▸ OBJECTIVE: State how many lines in the rows below contain the string "dimensions" with matching case, and give only the number.

::: DATA ENTRIES :::

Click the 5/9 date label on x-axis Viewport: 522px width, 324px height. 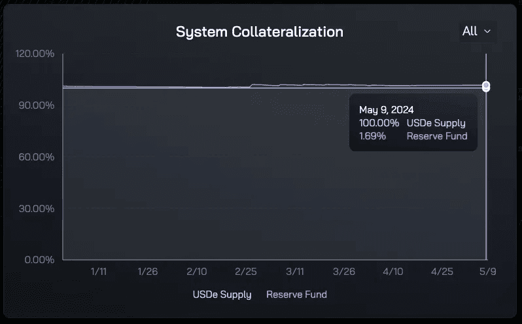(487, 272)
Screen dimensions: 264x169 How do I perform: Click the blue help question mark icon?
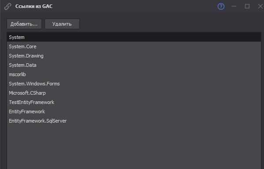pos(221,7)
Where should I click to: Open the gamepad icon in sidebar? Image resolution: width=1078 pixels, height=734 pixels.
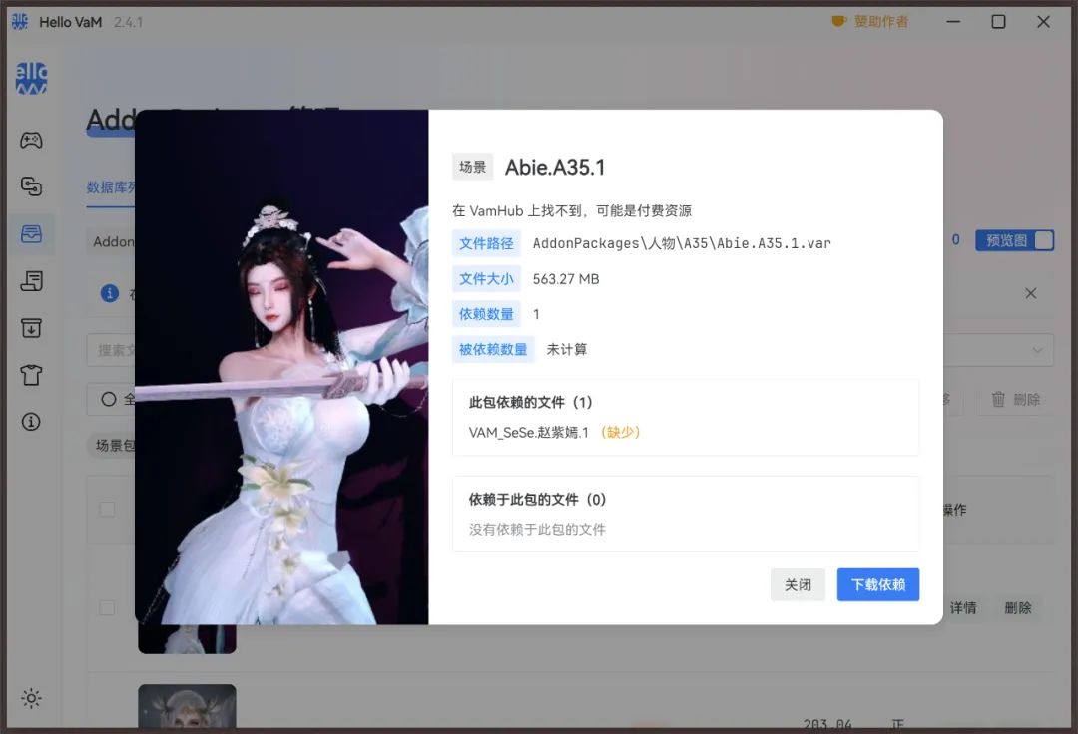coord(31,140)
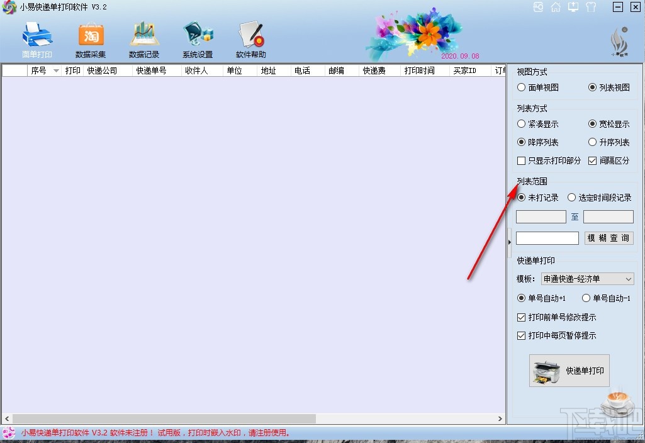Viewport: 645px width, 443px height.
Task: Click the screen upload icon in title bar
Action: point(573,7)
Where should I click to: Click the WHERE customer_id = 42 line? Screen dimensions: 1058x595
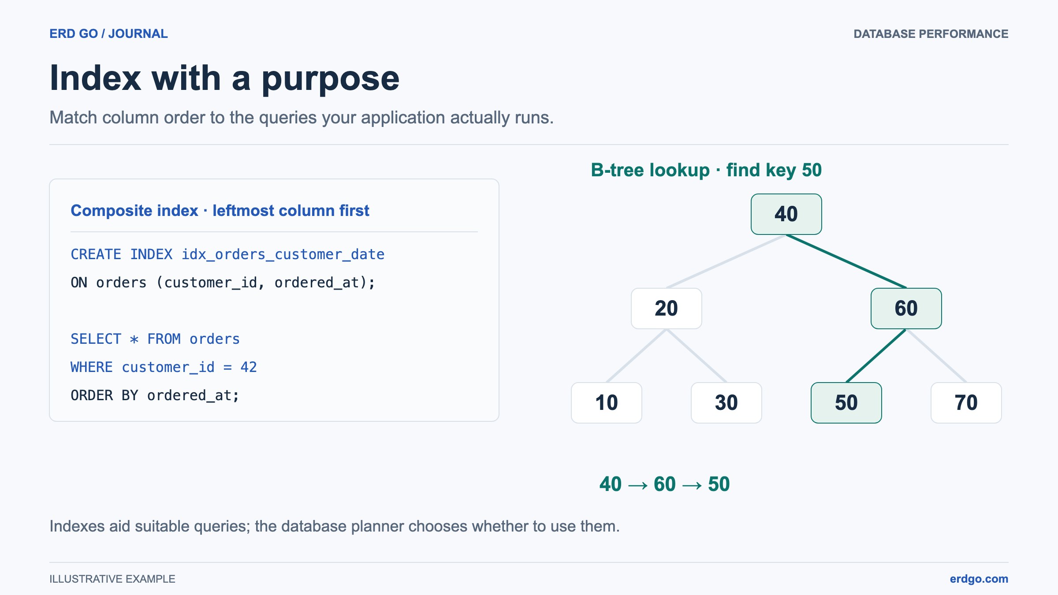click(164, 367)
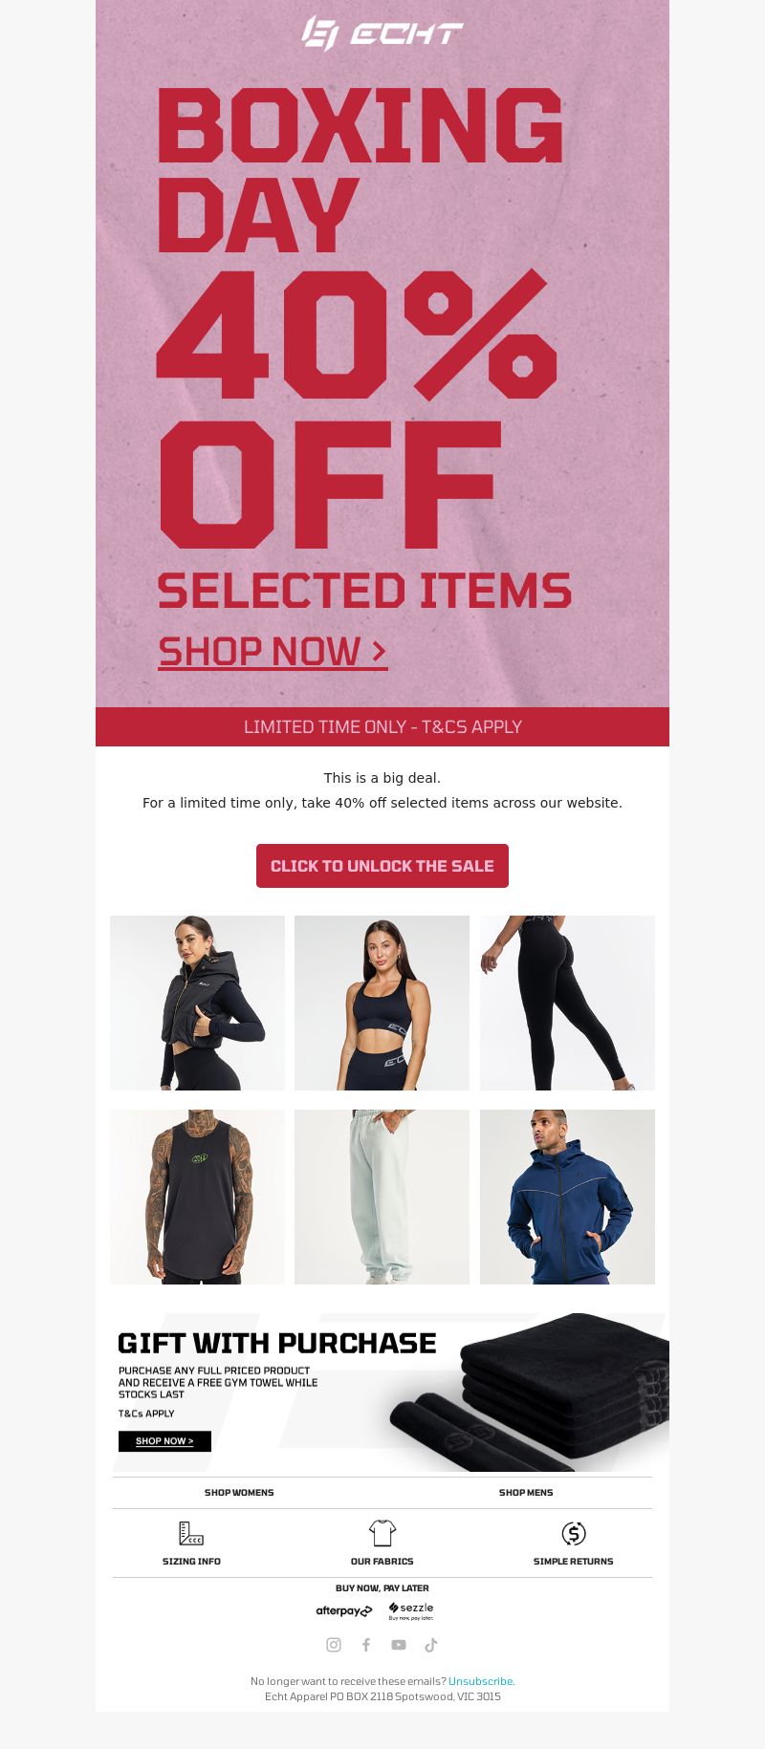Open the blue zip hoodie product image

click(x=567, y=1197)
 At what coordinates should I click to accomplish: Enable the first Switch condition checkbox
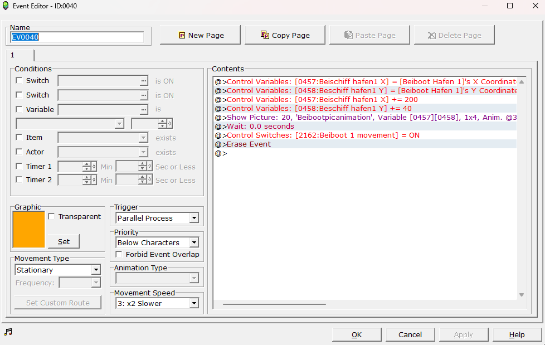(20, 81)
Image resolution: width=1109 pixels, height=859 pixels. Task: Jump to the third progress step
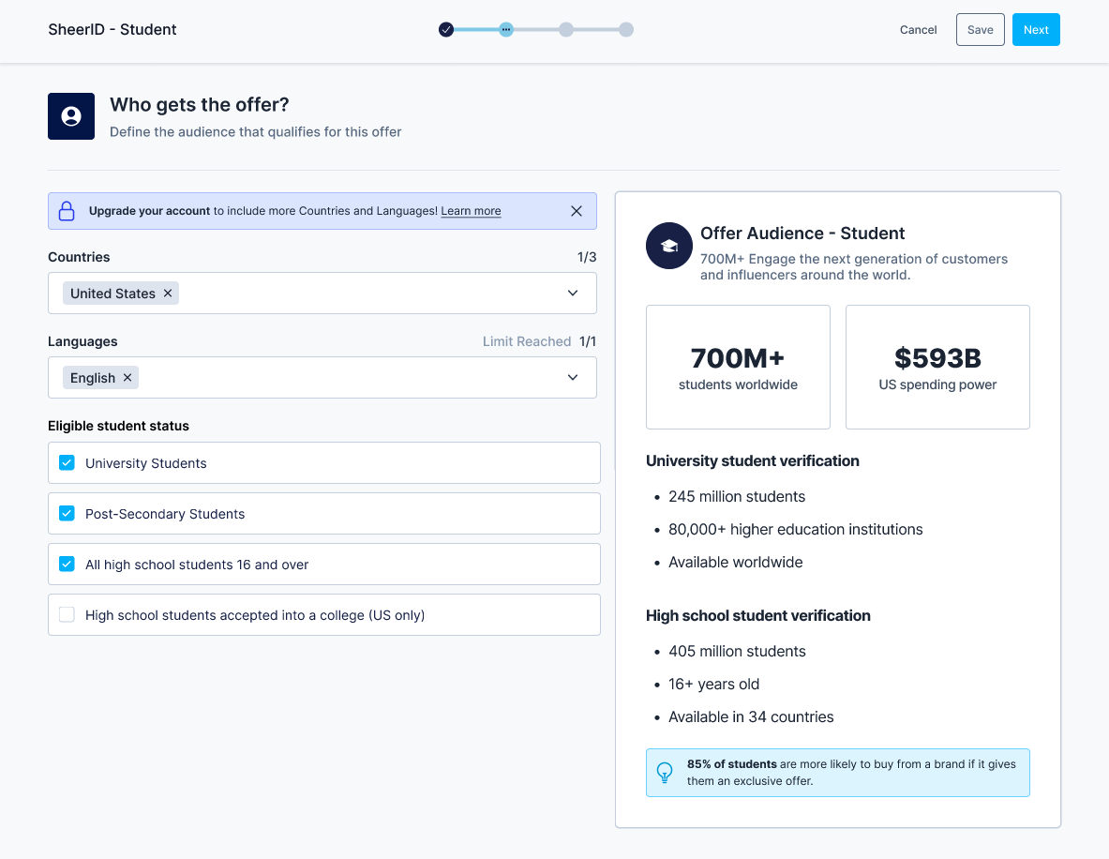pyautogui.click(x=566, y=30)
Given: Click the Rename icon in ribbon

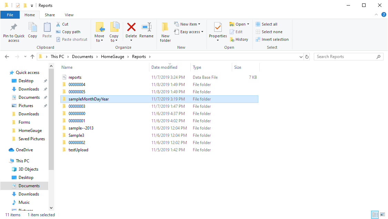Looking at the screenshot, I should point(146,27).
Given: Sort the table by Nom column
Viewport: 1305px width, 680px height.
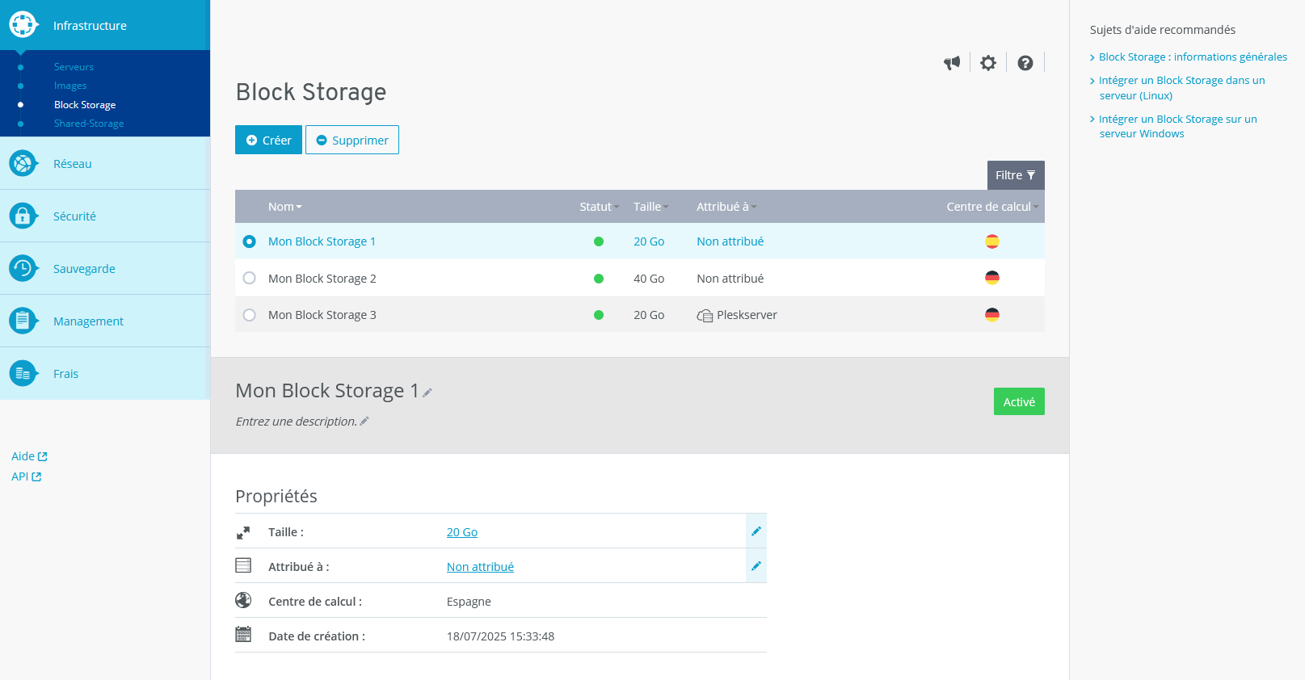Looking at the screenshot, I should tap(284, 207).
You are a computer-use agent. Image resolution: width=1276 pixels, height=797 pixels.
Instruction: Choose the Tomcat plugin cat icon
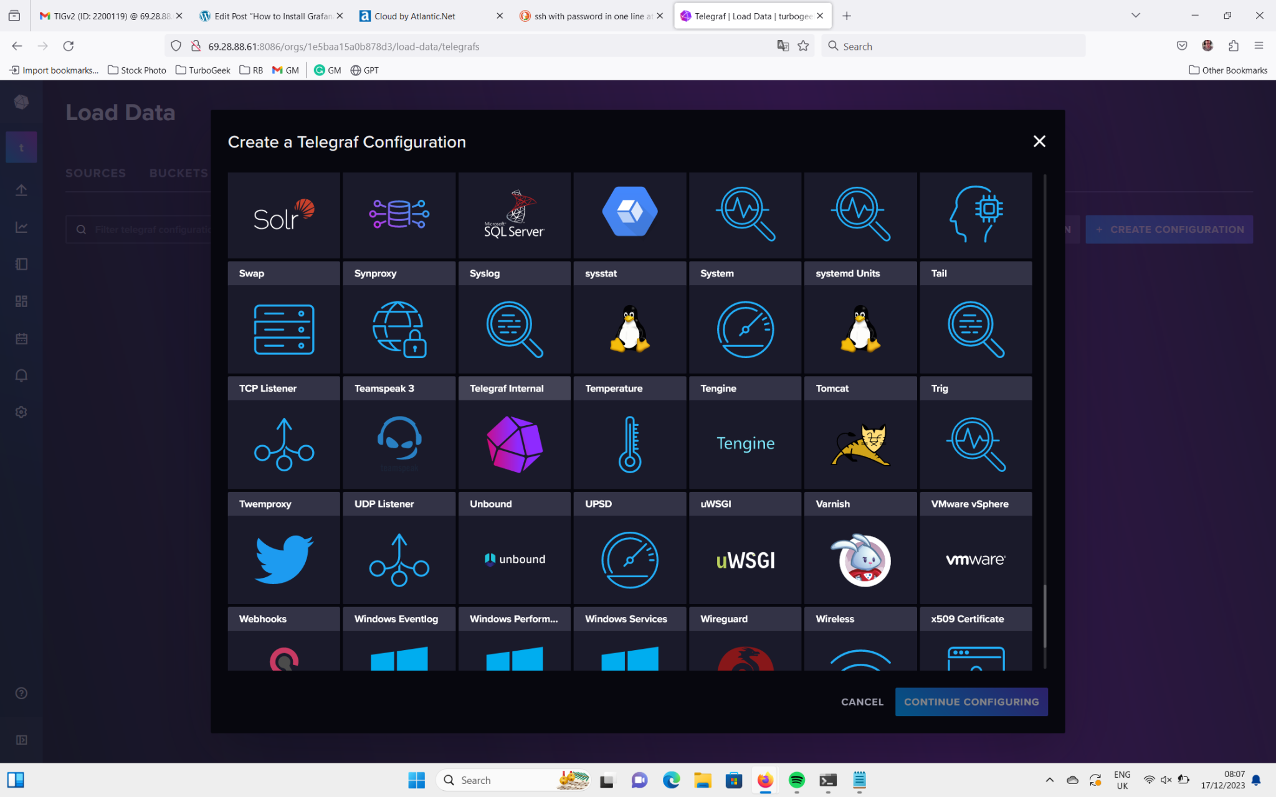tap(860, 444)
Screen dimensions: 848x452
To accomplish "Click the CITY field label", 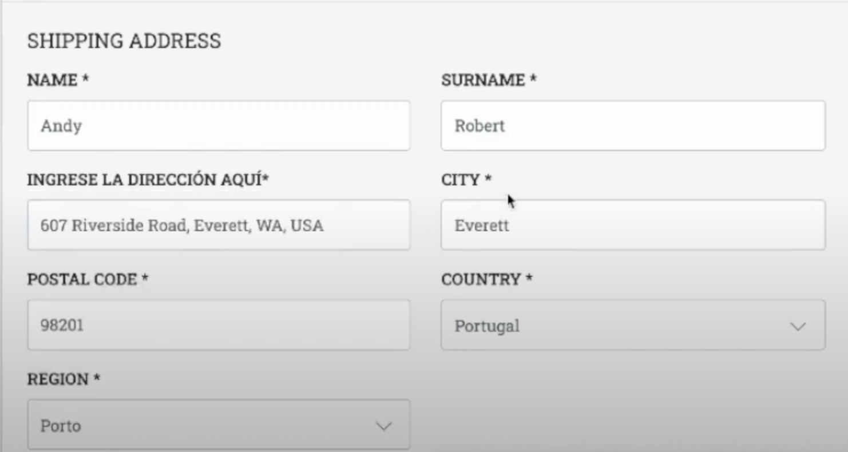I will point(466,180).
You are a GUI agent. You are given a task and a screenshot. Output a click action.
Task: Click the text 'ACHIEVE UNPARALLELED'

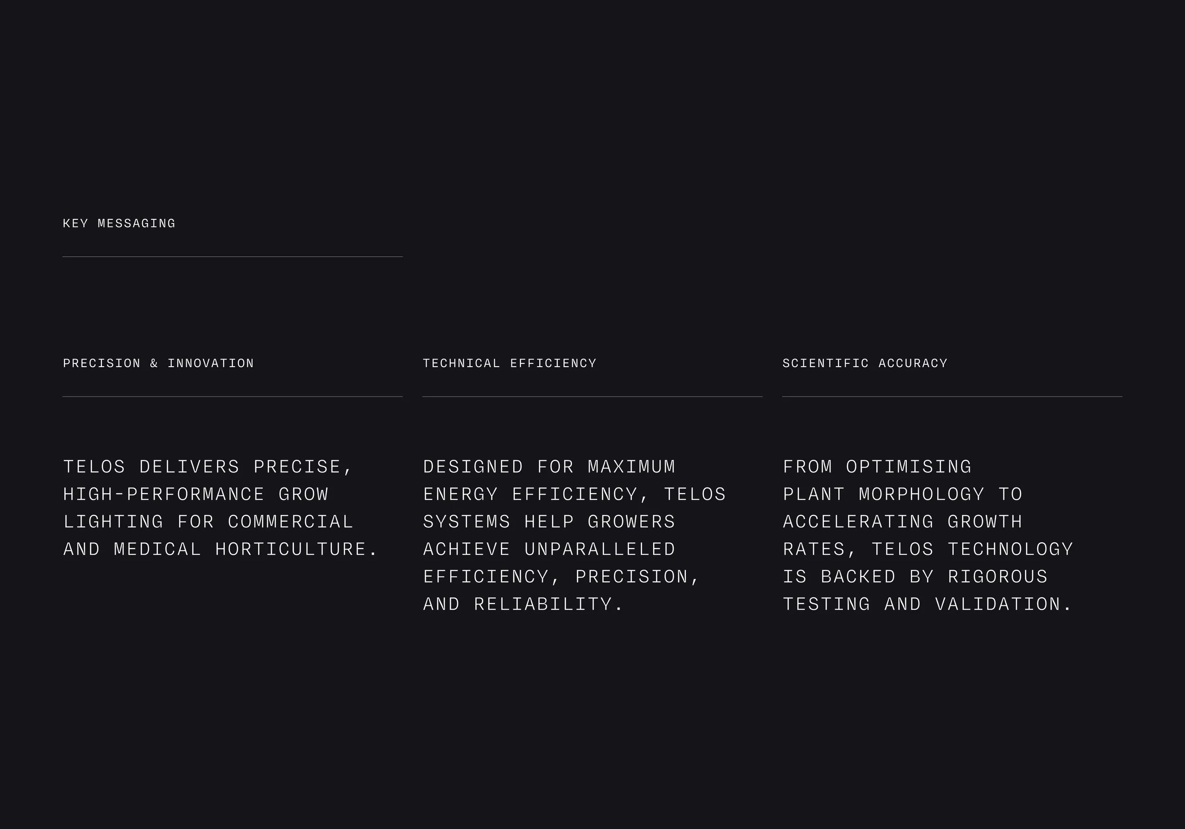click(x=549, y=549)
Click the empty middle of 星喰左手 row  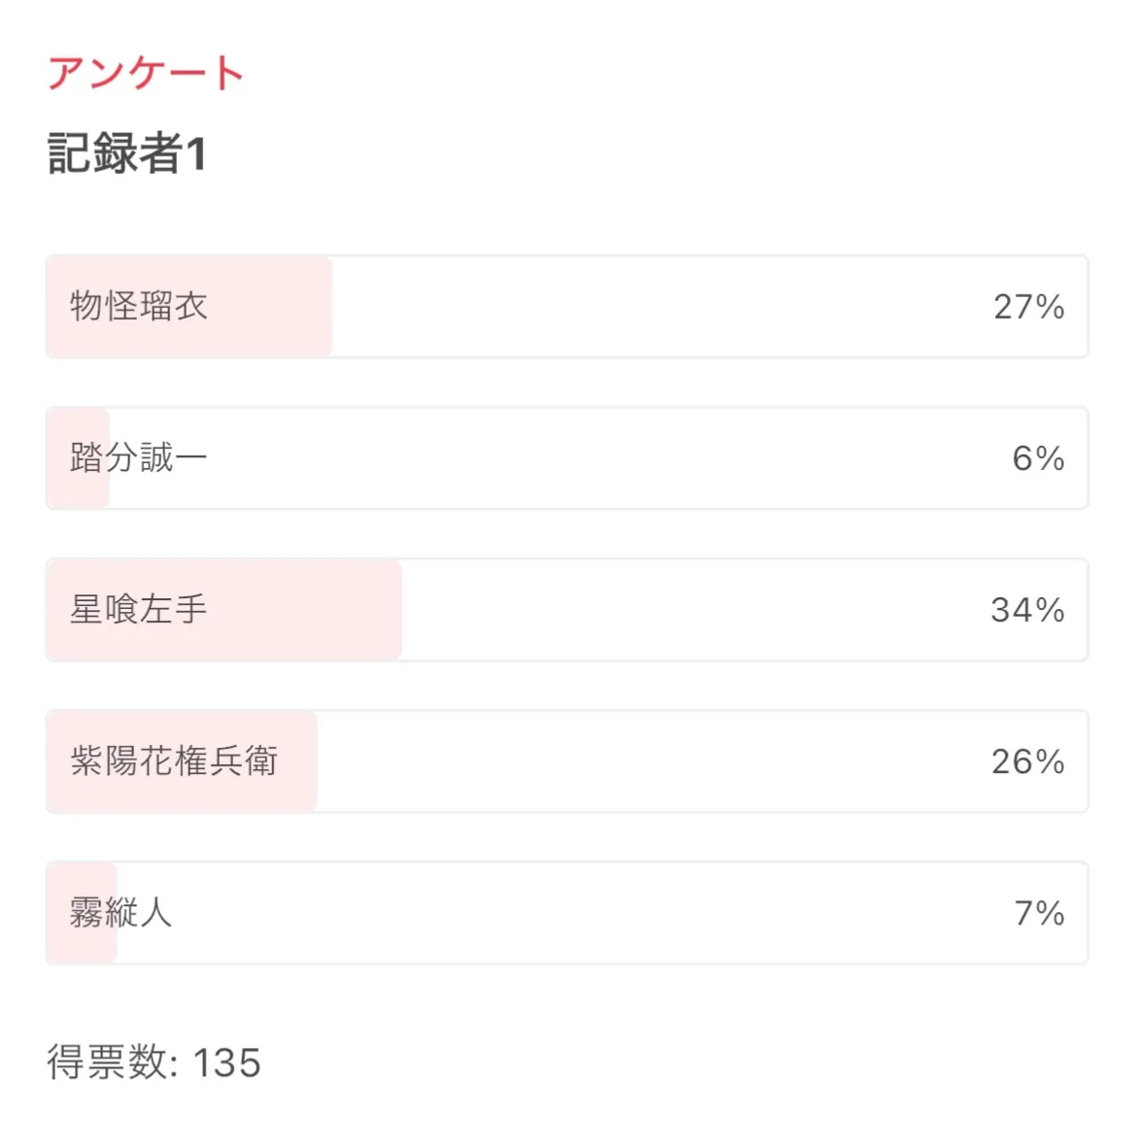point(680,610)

:::

▸ SOLUTION TO THIS EXERCISE: 3